- **EXERCISE A**: Rewrite the passage on internal struggles from "I’ve begun listening" down to "wishing it away.", replacing "triple-digit heat" with "sweltering afternoons".
- **EXERCISE B**: In the passage on internal struggles, what does the critical voice tell the writer?
- **EXERCISE C**: Continue the passage on internal struggles from its final sentence.

Our struggles show themselves in depression and anxiety and OCD and a negative and critical inner voice and in so many other ways. They’re heavy. They can weigh us down. It’s hard to crawl, let alone walk, when we’re carrying so much on our shoulders—not just our own mental health struggles but also the burdens of our children, our partners, our friends, our family, the world. How does anyone escape the summertime sadness?
For some of us it’s different. It’s not a sadness, per se. The struggle within ourselves looks like lack of focus or lost hope or saying yes to too many things or forgetting to treat our enemies with love and respect or losing belief in ourselves or failing at work/life balance. Maybe we all struggle with all those things. At any time in our lives we’re faced with any number of internal struggles. And usually, just when we sort of figure one out another comes knocking.
We face so much internal resistance. It’s a wonder we manage to do anything worthwhile.
Sometimes we just have to embrace the struggle. Know it will pass. Have faith that we will come out on the other side not only still standing but standing a teeny little bit stronger.
I’ve begun listening to the arguments in my house, and instead of immediately sighing and thinking, I really can’t take this anymore, I think, They’re learning to express themselves, and I get to teach them how to resolve conflict respectfully. The family togetherness may feel stifling at times, but it’s a chance to connect in small ways, and we’re all learning what we need and what we can handle. I’ve begun accepting the triple-digit heat, instead of wishing it away.
And as for the critical voice, well, she’s not quite as loud when I argue with her.
No one needs your stories, she says.
I do, I say.
And I try to remember that someone else put that negative, critical voice inside me—and it’s the constant work of therapy that will extract it.
The most difficult struggle we have is within ourselves: the internal battle to be who we are. To do what we were made to do. Or maybe simply to survive the summertime sadness.
We’re living a story; what kind of story do we want it to be? I know my answer to the question.
Have a victorious month of slaying your internal struggles.
Things that can help when we’re internally struggling:
1. Assess
Journaling can be a great way to assess our internal voices and track down their origins and search for some perspective. But if you’re not a journaler, try some other form of assessment—taking out a blank sheet of paper and listing all the negative voices you hear and tracing them down a timeline or connecting them to the people (or situations) you remember hurting you in real life.

- **GIVEN DATA**:
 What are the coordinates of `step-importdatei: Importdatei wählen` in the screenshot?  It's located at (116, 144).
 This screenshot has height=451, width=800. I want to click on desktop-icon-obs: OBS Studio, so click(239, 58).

- **ANSWER SPACE A**:
I’ve begun listening to the arguments in my house, and instead of immediately sighing and thinking, I really can’t take this anymore, I think, They’re learning to express themselves, and I get to teach them how to resolve conflict respectfully. The family togetherness may feel stifling at times, but it’s a chance to connect in small ways, and we’re all learning what we need and what we can handle. I’ve begun accepting the sweltering afternoons, instead of wishing it away.

- **ANSWER SPACE B**: "No one needs your stories."

- **ANSWER SPACE C**:
Sometimes we pick up negative voices not because someone actually said them to us but because a situation or person made us feel a certain way—accidentally or purposefully. It’s worthwhile to find those places and write a different story.
2. Talk to someone
Having someone to talk to who can challenge you on those negative voices can be supremely helpful. It could be a partner, a trusted friend, a group of friends, a therapist. Everybody struggles with negative voices and imposter syndrome—and chances are, if you share about your struggles, someone else will have been there and can listen with an empathetic ear or walk you through it, if that’s what you need. Don’t underestimate the value of relationships to get you back on track.
3. Take some time off
We overlook this piece often—because we don’t want negative voices to win. And it feels like taking time off is letting them win.
But it’s not. I’ve found in my own life that my negative voices get loudest when I’m tired and I’ve been working maybe a little too hard and I haven’t had enough connection or restoration time. When I’m most in need of a break. It makes sense, doesn’t it? We can’t fight the “internal bad guys” when we’re tired or distracted or trying to hold a plate that’s way too full.
Set some things down. Put your feet up. Read a book. Watch a show or documentary. Call your sister. Take a walk and get out in nature. Listen to music. Dance. You’re not running away from the voices, you’re dismissing them—and having fun while you’re at it.